— START OF Source material —

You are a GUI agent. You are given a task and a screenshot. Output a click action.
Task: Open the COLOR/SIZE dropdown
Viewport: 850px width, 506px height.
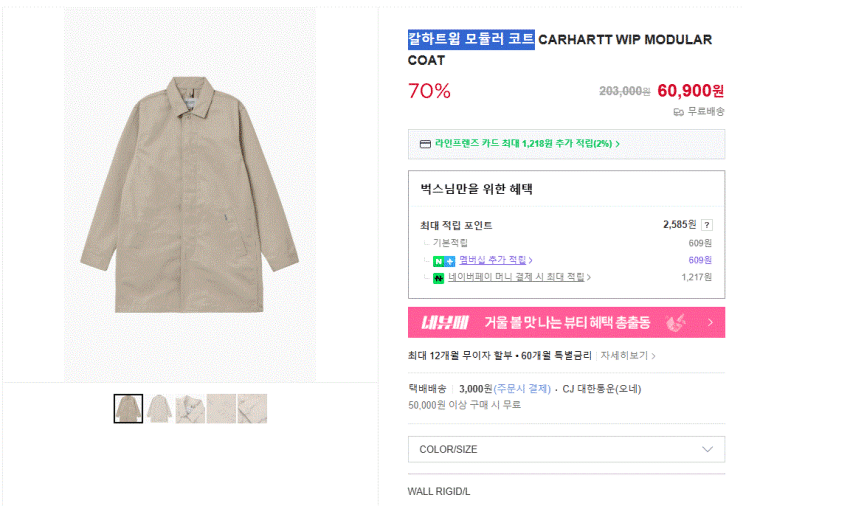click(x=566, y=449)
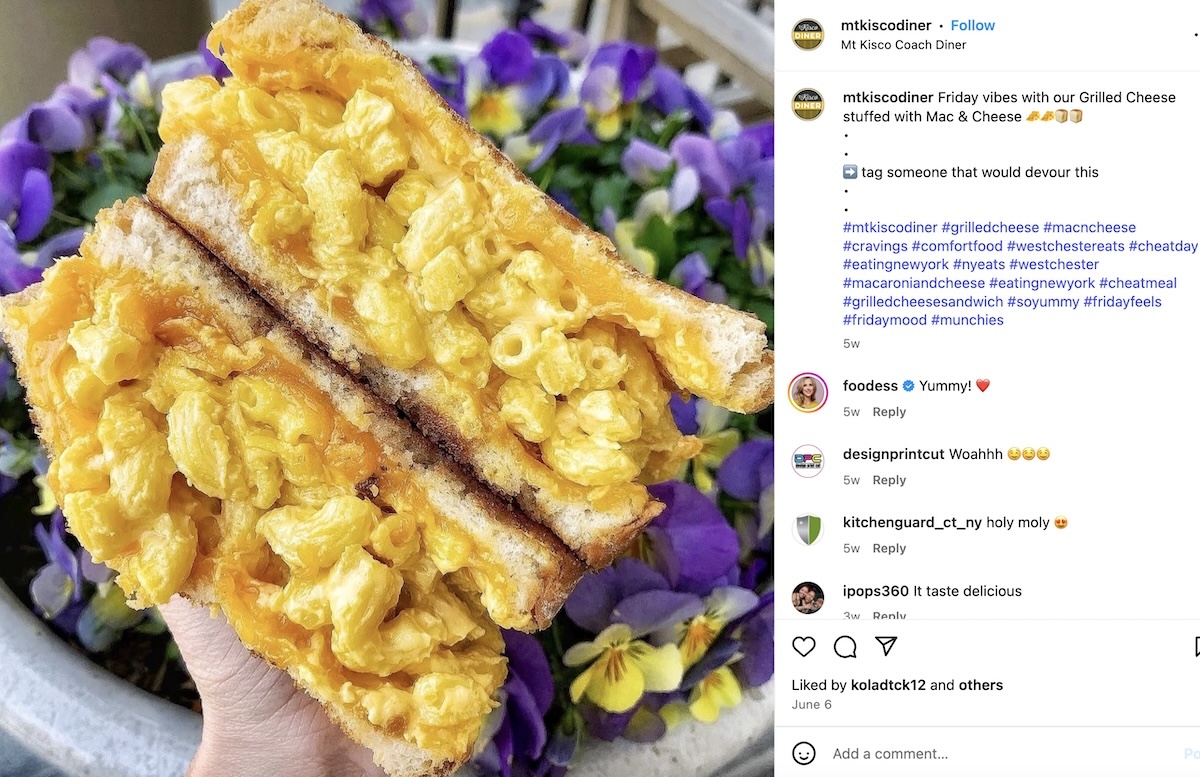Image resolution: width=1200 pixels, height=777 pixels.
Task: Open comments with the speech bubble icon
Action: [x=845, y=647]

— END OF Source material —
— START OF Source material —

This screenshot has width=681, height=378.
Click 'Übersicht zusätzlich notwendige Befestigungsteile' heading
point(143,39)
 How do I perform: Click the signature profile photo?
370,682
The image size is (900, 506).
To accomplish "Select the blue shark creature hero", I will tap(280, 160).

— END OF Source material —
— START OF Source material —

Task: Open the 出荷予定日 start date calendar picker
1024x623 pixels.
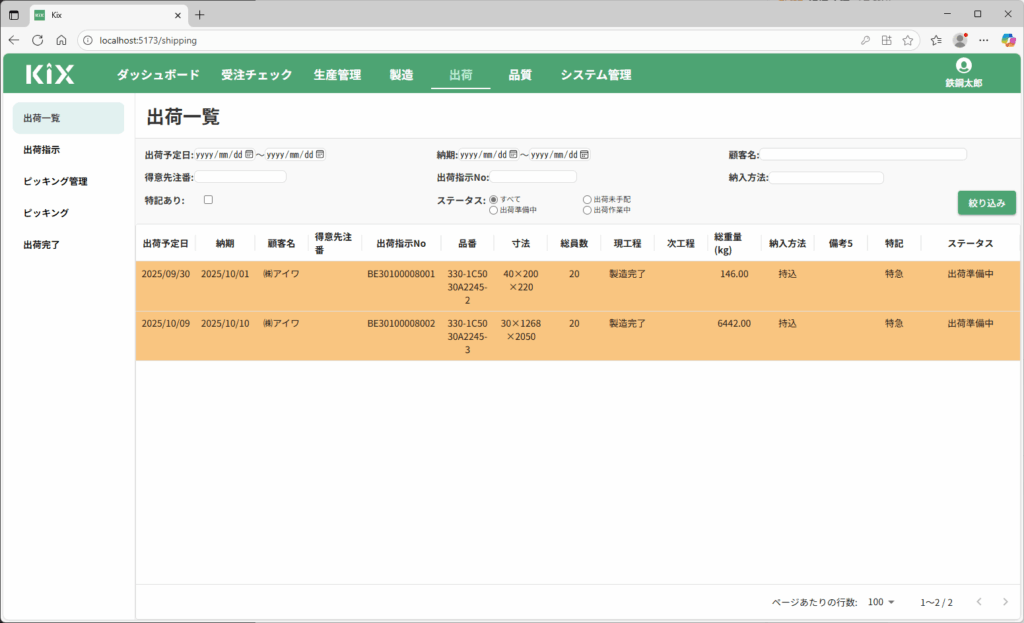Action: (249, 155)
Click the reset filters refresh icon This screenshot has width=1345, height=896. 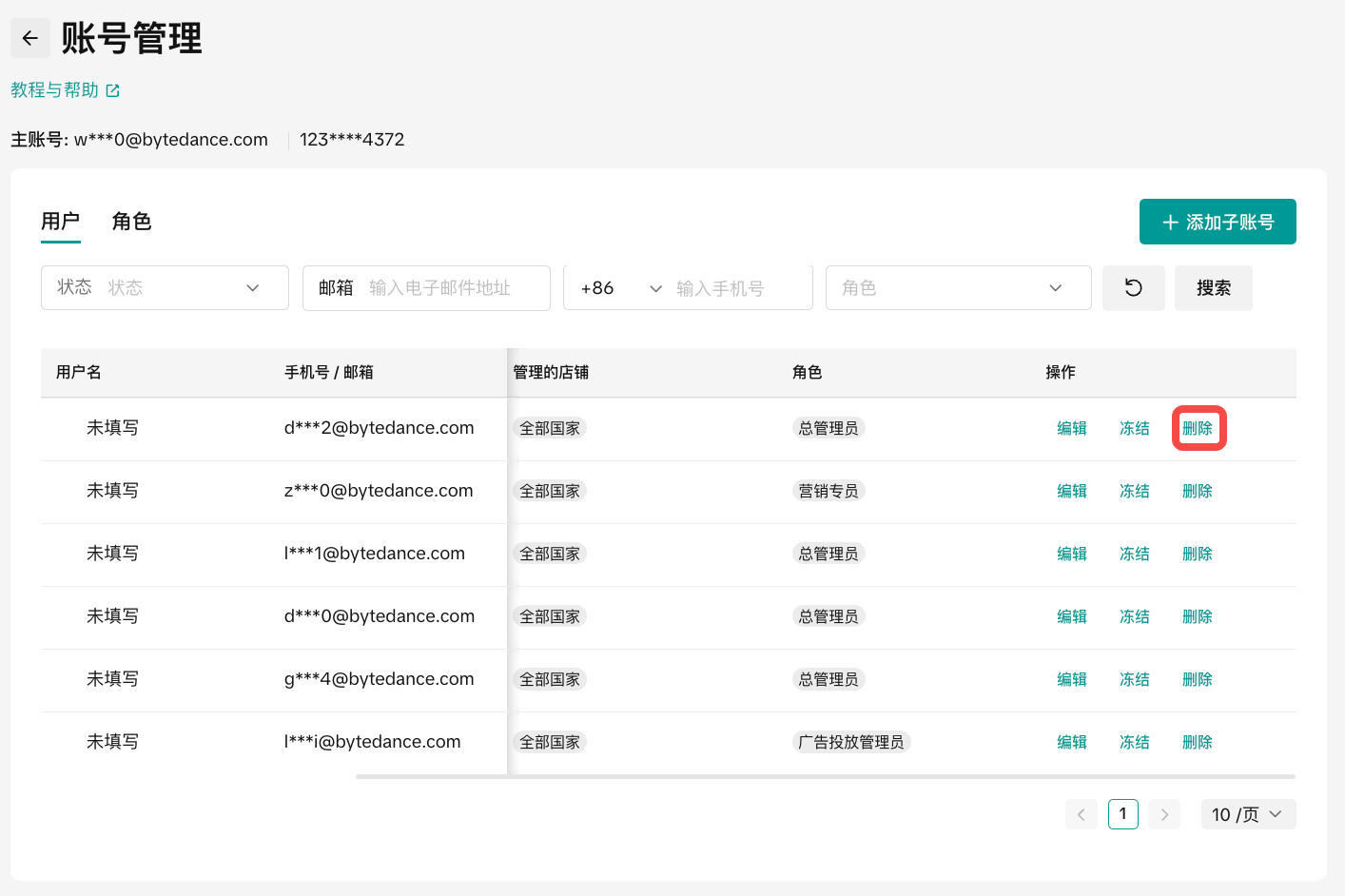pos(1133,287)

— END OF Source material —

Rewrite the lines from the line with "How do I perform: Click" to the line with "will tap(280, 160).", substituting "red" for "blue" and leaving everything else as it is. Return only those lines.

 How do I perform: Click the signature profile photo?
370,682
The image size is (900, 506).
To accomplish "Select the red shark creature hero", I will tap(280, 160).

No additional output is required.